The compression stages or stages in the high pressure compressor unit driven by the second variable speed drive assembly may also be arranged in a single longitudinal configuration (i.e., one high pressure compression stage) or a dual longitudinal configuration (i.e., two high pressure compression stages) . The remaining compression stages in the common air compression train may be configured as an integral gear compressor, or may be driven by another variable speed drive assembly.

Similarly, the compression stage in a split functional air compression train, including any boiler air compressor or turbine air compressor, can be configured as an integrated gear compressor, or can be configured as an integral gear compressor by the shaft work of the turbo- May be driven, or may be driven by another variable speed drive assembly. The split functional air compression train preferably includes a boiler air circuit for treating a portion of the compressed and purified air stream and a turbine air circuit for treating other portions of the compressed and purified air stream. The boiler air circuit preferably comprises at least one stage of boiler air compression. The turbine air circuit may further comprise an upper column turbine circuit, a lower column turbine circuit, a high temperature recirculation turbine circuit, or a combination thereof having one or more stages of turbine air compression or recirculated air compression.

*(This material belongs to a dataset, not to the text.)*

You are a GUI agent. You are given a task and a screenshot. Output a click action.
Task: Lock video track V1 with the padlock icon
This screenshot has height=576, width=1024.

From a compression train control point of view, the volumetric flow of the incoming feed air stream is preferably controlled by adjusting the speed of the first variable speed drive assembly in response to a change in operating conditions of the cryogenic air separation plant, The pressure is a variable variable discharge pressure which is varied by adjusting the speed of the first variable speed drive assembly and / or the second variable speed drive assembly in response to a change in operating conditions of the cryogenic air separation plant. The operating conditions of the plant may include conditions such as a turndown condition or even an ambient air condition.

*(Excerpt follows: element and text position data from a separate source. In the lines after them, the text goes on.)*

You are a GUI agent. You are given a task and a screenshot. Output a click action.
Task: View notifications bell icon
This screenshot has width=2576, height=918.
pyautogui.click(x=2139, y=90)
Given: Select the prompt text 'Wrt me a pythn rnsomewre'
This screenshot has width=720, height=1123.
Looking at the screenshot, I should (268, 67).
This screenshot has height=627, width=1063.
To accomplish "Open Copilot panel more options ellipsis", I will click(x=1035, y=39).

Another aspect of the compression train control is to adjust the speed of the second variable speed driver assembly based in part on the speed of the first variable speed driver assembly. For example, the speed of the first variable speed driver assembly may be set in response to the measured flow rate of air in the common air compression train, and the speed of the second variable speed driver assembly may be adjusted with the speed of the first variable speed driver assembly May be set in response to a measured pressure of at least one of the portions of the purified, compressed air stream in the split functional air compression train. Alternatively, the speed of the second variable speed driver assembly may be set responsive to the discharge pressure in the common air compression train and the speed of the first variable speed driver assembly.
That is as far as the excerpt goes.